TEXT:
- Opening Delimiter -
Member of the Wisconsin Assembly
- In office 1935–1939

Mayor of Adams, Wisconsin
- In office 1927–1939

Personal details
- Born: October 30, 1896 Chicago, Illinois
- Died: July 6, 1963 (aged 66) Adams, Wisconsin
- Party: Progressive
- Education: La Salle Extension University

= Edwin W. Blomquist =

American politician

Edwin W. Blomquist (October 30, 1896 - July 6, 1963) was an American railroad locomotive engineer, labor activist, and politician.

== Early life and education ==
Born in Chicago, Illinois, Blomquist moved with his family to Sweden in 1900 before returning to the United States in 1914, living in Madison, Wisconsin. He took courses at La Salle Extension University.
- Closing Delimiter -
PROBLEMS AND TASKS:
**1.** Copy the Edwin W. Blomquist text verbatim from "Personal details" to "activist, and politician.".
**2.** Continue the Edwin W. Blomquist text past its final sentence.
The data that follows is separate from the Edwin W. Blomquist text.

STUDY MATERIAL:
- Opening Delimiter -
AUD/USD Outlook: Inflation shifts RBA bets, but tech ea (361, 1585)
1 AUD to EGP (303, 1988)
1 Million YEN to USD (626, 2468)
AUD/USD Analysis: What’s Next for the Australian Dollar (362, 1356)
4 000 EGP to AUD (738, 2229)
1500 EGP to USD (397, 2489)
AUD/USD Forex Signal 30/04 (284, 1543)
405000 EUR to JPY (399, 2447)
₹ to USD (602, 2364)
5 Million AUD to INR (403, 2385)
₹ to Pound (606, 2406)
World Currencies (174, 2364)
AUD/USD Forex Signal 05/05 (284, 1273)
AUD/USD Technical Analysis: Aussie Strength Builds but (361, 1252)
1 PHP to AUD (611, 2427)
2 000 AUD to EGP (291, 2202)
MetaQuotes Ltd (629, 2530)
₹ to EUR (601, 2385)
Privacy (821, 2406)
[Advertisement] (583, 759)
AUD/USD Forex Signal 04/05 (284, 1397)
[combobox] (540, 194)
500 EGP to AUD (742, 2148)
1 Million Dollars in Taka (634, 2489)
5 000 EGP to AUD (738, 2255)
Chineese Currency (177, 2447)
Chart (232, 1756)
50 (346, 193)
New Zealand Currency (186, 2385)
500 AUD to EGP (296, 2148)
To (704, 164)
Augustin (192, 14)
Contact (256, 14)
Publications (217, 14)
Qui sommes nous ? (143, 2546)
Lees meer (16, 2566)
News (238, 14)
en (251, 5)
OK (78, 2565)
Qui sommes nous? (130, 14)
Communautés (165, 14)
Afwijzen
- Closing Delimiter -
ANSWERS FOR THE EXERCISE:
**1.**
Personal details
- Born: October 30, 1896 Chicago, Illinois
- Died: July 6, 1963 (aged 66) Adams, Wisconsin
- Party: Progressive
- Education: La Salle Extension University

= Edwin W. Blomquist =

American politician

Edwin W. Blomquist (October 30, 1896 - July 6, 1963) was an American railroad locomotive engineer, labor activist, and politician.

**2.**
== Career ==
Blomquist worked as a locomotive engineer for the Chicago and North Western Transportation Company. He was also active in the Brotherhood of Locomotive Firemen and Enginemen. Blomquist lived in Adams, Wisconsin and served on the Adams Common Council and as mayor from 1927 to 1939. From 1935 to 1939, Blomquist served in the Wisconsin State Assembly as a Progressive. In 1946, Blomquist helped organized the Democratic Party in Adams County, Wisconsin and served as county chairman.

== Death ==
Blomquist died in a hospital in Adams, Wisconsin on July 6, 1963.